The Zaza number two million to three million people in Turkey. Another 200,000 to 300,000 live in Europe, primarily Germany. In addition to the ministry available through Kaya's work as the first indigenous church planter, the first portions of oral Scripture in the Zaza language are now available.

Pray for Hamit Kaya as he works to reach the Zaza. The present focus of his outreach is a small town of three thousand people, most of whom never leave their community. The closest church, which has about thirty people, is one hundred miles away in another province.

"If it weren't for (him), the chances of these people ever hearing the Gospel just one time in their life would be close to zero," says a worker concerned about the Zaza.

*Name changed

 

 


 

A Snapshot of Lottie Moon's Life

Birth

Charlotte Digges Moon was born on December 12, 1840, in Albemarle County, Virginia.

Salvation

Lottie rebelled against Christianity until she was in college. In December 1858, she dedicated her life to Christ and was baptized at First Baptist Church of Charlottesville, Virginia.

Education

Lottie attended Albemarle Female Institute, female counterpart to the University of Virginia. In 1861, she was one of the first women in the South to receive a master's degree.

Pre-missionary life

Lottie stayed close to home during the Civil War but eventually taught school in Kentucky, Georgia, and Virginia.

Missionary appointment

Edmonia Moon, Lottie's sister, was appointed to Tengchow, China, in 1872. The following year, Lottie was appointed and joined her sister there.

Missionary work

Lottie served thirty-nine years as a missionary, mostly in China's Shantung province. She taught in a girls' school and often made trips into China's interior to share the Good News with women and girls.

Letters home

Lottie frequently wrote letters to the United States, detailing Chinese culture, missionary life, and the great physical and spiritual needs of the Chinese people. Additionally, she challenged Southern Baptists to go to China or give so that others could go. By 1888, Southern Baptist women had organized and helped collect $3,315 to send workers needed in China.

Lottie's death

Lottie died aboard a ship in the Japanese harbor of Köbe on December 24, 1912. She was 72 years old.
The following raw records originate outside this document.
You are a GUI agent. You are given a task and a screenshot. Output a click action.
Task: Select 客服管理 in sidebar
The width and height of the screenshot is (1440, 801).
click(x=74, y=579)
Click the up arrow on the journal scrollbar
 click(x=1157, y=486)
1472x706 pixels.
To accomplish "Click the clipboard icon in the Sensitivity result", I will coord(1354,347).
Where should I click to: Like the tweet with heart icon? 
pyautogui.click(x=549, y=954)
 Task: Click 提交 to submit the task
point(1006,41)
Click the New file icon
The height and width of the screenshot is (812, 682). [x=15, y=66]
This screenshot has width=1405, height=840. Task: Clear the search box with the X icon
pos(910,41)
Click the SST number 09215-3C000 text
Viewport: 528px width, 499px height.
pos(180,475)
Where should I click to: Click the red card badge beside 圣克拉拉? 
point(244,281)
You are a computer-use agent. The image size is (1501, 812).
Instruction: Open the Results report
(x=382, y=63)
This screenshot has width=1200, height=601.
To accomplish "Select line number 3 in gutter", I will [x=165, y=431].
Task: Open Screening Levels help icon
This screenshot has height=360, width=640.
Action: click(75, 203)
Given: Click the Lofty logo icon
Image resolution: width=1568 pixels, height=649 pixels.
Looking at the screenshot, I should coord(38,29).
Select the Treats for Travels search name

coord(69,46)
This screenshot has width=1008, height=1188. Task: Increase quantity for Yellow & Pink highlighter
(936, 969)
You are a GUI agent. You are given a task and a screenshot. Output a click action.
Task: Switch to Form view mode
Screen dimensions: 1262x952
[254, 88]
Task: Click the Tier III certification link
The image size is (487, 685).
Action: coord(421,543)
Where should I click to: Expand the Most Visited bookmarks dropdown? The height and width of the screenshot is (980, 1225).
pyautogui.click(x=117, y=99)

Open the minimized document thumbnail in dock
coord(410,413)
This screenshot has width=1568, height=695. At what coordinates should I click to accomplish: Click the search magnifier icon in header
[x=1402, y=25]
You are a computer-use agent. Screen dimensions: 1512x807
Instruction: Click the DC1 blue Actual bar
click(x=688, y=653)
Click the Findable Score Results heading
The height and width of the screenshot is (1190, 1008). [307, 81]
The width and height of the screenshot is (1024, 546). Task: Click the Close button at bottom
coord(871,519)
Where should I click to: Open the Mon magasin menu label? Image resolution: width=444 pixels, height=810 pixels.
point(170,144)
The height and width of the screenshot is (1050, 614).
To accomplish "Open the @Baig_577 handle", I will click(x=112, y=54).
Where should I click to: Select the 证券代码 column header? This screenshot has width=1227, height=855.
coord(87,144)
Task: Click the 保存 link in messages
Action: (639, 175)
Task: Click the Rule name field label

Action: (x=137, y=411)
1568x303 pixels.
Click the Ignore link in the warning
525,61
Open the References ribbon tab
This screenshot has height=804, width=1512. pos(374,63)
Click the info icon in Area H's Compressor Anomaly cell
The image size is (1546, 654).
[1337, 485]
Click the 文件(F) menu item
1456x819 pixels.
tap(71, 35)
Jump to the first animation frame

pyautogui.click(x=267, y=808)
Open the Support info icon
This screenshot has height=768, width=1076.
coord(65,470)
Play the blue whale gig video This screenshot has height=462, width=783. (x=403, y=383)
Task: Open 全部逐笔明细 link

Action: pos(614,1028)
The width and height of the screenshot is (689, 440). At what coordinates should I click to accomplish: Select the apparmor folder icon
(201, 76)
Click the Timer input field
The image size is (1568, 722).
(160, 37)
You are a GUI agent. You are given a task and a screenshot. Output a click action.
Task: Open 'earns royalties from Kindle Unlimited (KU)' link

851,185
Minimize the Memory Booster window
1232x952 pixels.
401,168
Lottie Moon Christmas Offering

Throughout her career, Lottie Moon wrote numerous letters home, urging Southern Baptists to greater missions involvement and support. One of those letters triggered Southern Baptists' first Christmas offering for international missions — enough to send three new missionaries to China. In 1918, the Woman's Missionary Union named the annual Christmas offering for international missions after the woman who had urged them to start it.